Wednesday, December 3, 2014

Was Planning to Make this an Upbeat Post, But.....

First, the upbeat part.  My teacher definitely wants to sing with me at the May concert.  Other than substituting the Giovanna/Enrico duet from Anna Bolena for the Amneris/Ramfis Judgment Scene from Aida, it will be pretty much the same program I sang in this concert.

This means we will sing the Laura/Alvise duet from La Gioconda and the Vengeance Duet from Samson et Dalila.  I realize that the latter might be viewed as "politically incorrect", as the last line is "death to the Hebrews", but, well, this all happened a very long time ago!!

Then we will each sing a least one aria.  He wants to sing Bartolo's aria from Barber of Seville and I will sing Dalila's "Mon Coeur" (minus the interpolated B flat which is not written anyhow).

If there is time for us each to sing two arias, I may add Laura's aria which I have always found easy to sing because the first part moves, and there is a lot of "setup time" before the last climactic high note.

On top of my excitement about having something on my calendar, I was really really thrilled with how I sounded at my lesson.  My voice is just getting freer and freer and more open.  I have even changed how I breathe: breathing lower in a more relaxed way instead of gripping with my back ribs, which I didn't even know I had been doing.  And (counterintuitively) the darker and "heavier" I sing the easier it is to sing higher.  And most importantly, I can tell that my teacher sees me as being in a different "league".

Now for the subject I am avoiding.  I was just beginning to get over how upset I was at how few people came to my Carmen concert.  I am not angry at any particular person.  Everyone is busy.  I think I am angry at how this event was perceived by people, consciously or unconsciously.  It was like "yes, it's great that BabyD is doing this, but it's not a real performing arts event [you know, the sort that get reviewed in the Times or are at prestigious venues]."

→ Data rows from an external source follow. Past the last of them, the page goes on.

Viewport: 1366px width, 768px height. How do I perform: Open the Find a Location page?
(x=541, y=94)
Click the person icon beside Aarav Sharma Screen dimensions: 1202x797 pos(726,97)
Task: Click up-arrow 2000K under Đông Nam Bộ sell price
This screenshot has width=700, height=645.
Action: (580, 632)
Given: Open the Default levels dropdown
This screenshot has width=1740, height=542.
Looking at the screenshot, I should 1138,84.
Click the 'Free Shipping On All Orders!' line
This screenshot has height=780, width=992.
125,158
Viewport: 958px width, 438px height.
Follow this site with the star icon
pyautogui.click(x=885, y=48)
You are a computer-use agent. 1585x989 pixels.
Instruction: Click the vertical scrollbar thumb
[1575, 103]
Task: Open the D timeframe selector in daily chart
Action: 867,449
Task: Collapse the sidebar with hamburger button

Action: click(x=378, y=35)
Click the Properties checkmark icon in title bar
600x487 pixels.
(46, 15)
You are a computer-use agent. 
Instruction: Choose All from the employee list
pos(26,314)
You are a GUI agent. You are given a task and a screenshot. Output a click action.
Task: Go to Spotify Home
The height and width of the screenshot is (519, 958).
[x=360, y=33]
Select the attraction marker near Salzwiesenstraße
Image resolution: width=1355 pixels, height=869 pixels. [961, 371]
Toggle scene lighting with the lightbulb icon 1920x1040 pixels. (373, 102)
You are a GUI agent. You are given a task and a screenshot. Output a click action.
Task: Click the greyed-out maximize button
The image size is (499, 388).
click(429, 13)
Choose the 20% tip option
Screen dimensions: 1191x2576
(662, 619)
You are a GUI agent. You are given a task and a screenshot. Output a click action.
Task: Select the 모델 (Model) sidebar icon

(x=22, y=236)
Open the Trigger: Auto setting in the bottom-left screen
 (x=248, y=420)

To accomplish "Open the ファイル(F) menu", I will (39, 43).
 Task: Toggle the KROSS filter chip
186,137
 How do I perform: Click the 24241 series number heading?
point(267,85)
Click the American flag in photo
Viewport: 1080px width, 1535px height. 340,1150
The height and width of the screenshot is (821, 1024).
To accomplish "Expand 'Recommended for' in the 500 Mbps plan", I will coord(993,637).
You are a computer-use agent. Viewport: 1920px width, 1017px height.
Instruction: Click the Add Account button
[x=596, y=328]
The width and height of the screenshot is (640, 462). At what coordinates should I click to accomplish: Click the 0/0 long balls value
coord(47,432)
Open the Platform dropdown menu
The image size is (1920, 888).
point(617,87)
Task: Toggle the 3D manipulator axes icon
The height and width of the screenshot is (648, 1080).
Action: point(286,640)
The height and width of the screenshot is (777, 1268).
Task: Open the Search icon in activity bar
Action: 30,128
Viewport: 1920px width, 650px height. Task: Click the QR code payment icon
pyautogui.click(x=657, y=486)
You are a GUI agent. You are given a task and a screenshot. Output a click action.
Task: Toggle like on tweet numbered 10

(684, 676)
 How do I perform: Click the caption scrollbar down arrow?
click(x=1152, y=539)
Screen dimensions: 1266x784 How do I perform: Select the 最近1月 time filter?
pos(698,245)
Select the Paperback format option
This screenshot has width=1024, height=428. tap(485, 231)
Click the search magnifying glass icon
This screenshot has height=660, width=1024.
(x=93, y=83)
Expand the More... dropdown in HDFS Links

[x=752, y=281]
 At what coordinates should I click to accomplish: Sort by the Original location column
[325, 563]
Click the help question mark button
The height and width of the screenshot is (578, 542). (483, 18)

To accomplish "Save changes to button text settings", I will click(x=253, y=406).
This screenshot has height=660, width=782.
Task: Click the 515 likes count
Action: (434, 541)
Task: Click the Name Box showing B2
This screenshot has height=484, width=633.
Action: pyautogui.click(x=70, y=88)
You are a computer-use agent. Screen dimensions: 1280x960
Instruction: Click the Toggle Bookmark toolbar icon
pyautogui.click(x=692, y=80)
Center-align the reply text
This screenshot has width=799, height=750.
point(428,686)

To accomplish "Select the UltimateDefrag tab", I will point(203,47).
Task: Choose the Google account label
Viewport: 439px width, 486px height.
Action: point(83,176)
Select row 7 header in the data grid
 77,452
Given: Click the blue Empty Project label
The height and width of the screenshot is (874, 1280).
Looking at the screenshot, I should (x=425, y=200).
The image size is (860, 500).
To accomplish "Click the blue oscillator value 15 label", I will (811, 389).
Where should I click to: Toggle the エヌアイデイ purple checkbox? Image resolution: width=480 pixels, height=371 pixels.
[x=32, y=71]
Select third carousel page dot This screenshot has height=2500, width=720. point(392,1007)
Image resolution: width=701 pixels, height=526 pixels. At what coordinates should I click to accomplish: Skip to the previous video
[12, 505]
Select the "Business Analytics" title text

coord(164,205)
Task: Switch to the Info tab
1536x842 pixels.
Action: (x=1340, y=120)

Now here's the huge thing.  I have no idea if this is deliberate or unconscious, but my choir director has never emailed out any flyer I sent him or given people a nudge to "let's come and show our support"!  All he ever did was let me hand out flyers and make an announcement.  Which sends the message that the event is important to me but not to him, whose imprimatur obviously sends a signal.  Well, this morning I got a group email from him forwarding flyers from people (one was Little Miss Conservatory who is singing in the chorus of an opera; the other was someone else who sings cabaret) saying just that "let's come and show our support"!  So what should I make of this?  I am not going to say anything.  He actually did come to three of my events: two at the church and one at a small venue where I sang scenes from Il Trovatore and Aida (actually not very well, because the air conditioner had not been cleaned and I felt like I was choking; something that has never happened before or since).  But it all just makes me feel irrelevant and pushy.  You know I  am always the one who has to remind people that "hey, yes, I'm a performer too, hey, yes, I sing too and, ok, it's not just high Bs that take artistry even if all the untrained women think anyone could sing 'O Rest in the Lord' because it's in the same range someone might sing 'Happy Birthday'".

So I'm just in a really bad mood, just when I was starting to feel optimistic again.  Sunday I sang "Patiently Have I Waited for the Lord" in two services.  It went well for the most part except for those low Bs which I am not comfortable sitting on any more than I am comfortable sitting on high notes; it's just that with the low notes it's easier to fake it.  And I got a lot of compliments, including from a woman in her 90s who said "your singing is really improving".  I didn't find that insulting, actually it made me happy because it means that all the hard work I have been doing has paid off.  So I just said "Thank you.  I work very hard at it."

And the best news of all...maybe maybe maybe I really will not die anonymous!  Someone may interview me for a magazine article about classical singers who started late.